After being disappointed at Looper‘s halfhearted commitment to the time travel tale, I began looking into different movies of the genre and stumbled upon the 2004 film Primer, written, directed and starring Shane Carruth. Coming into the film I had little to no information on what Primer was like, only that most film critics praised it’s scientific application to time travel. Little did I know that I should’ve gotten a second opinion.
Aaron, Abe and their two friends are engineers for a large company and spend their spare time tinkering and constructing tech for a profit in Aaron’s garage. After a minor disagreement, Abe and Aaron decide to work on their own project without their other friends. It appears that they attempt to build a machine that counters gravity, but soon realize that they have inadvertently created a time machine. The two friends decide to keep their discovery a secret and sit on it for a while; though Abe begins experimenting with the “box” on his own. Abe lets Aaron in on what he has been doing and the two begin to use time travel to their own advantage. They are cautious enough not to mess with larger scale events of the past and future, but instead increase their personal wealth by playing the stock market. Eventually Aaron and Abe get more adventurous and greedy with their time traveling, taking bigger risks that change their relationship forever.
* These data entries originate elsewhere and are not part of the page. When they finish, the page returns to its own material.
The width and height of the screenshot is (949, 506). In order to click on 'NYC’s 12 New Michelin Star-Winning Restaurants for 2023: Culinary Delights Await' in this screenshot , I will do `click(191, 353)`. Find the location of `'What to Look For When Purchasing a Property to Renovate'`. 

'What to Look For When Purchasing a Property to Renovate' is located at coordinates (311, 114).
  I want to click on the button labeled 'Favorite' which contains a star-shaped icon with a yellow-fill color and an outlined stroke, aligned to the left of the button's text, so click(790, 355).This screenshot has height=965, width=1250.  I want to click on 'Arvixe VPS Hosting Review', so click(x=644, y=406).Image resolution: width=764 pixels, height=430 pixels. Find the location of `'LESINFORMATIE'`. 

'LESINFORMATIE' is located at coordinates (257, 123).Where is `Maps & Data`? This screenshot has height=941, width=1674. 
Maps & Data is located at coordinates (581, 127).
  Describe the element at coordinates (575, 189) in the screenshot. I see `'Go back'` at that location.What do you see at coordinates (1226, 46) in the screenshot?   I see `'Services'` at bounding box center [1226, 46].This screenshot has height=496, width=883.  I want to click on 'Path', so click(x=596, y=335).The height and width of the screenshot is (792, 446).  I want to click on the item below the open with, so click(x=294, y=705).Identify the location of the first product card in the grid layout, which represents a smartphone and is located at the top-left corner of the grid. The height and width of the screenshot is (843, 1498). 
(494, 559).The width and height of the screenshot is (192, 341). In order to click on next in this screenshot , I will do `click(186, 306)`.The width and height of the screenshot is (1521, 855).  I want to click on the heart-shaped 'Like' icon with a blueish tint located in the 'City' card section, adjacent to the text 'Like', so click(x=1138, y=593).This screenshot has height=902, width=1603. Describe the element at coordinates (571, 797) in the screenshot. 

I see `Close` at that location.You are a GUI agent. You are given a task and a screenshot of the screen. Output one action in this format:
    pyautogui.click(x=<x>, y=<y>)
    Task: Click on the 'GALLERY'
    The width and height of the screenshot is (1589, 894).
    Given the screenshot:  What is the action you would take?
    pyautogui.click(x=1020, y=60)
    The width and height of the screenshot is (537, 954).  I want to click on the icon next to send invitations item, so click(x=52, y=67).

I knew about 25 minutes in that I wasn’t going to like this movie, the characters spoke in scientific babble which confirmed that my Left Brain shall never be fully utilized. I understand the concept of independent filmmakers taking avant-garde approach to selling their story, but Primer could’ve benefited from a little more direct exposition. Initially I couldn’t figure out for the life of me what Aaron and Abe actually did for a living, let alone what they intended their prototype to be (thank you internet.) The time travel was also something that I couldn’t wrap my mind around – they set a timer, leave, blind themselves from the outside world and wake up in a box…? (See chart below) I knew my brain was going to hurt while watching this movie, but I thought it would be a good hurt. I am a big fan of Christopher Nolan-style reveals, misdirects and other types of mind-blowing plot turns, but none of Primer‘s felt earned or adequately explained. By the time Abe and Aaron start to try to change the past you can’t remember why they are trying to do it and more importantly you don’t care.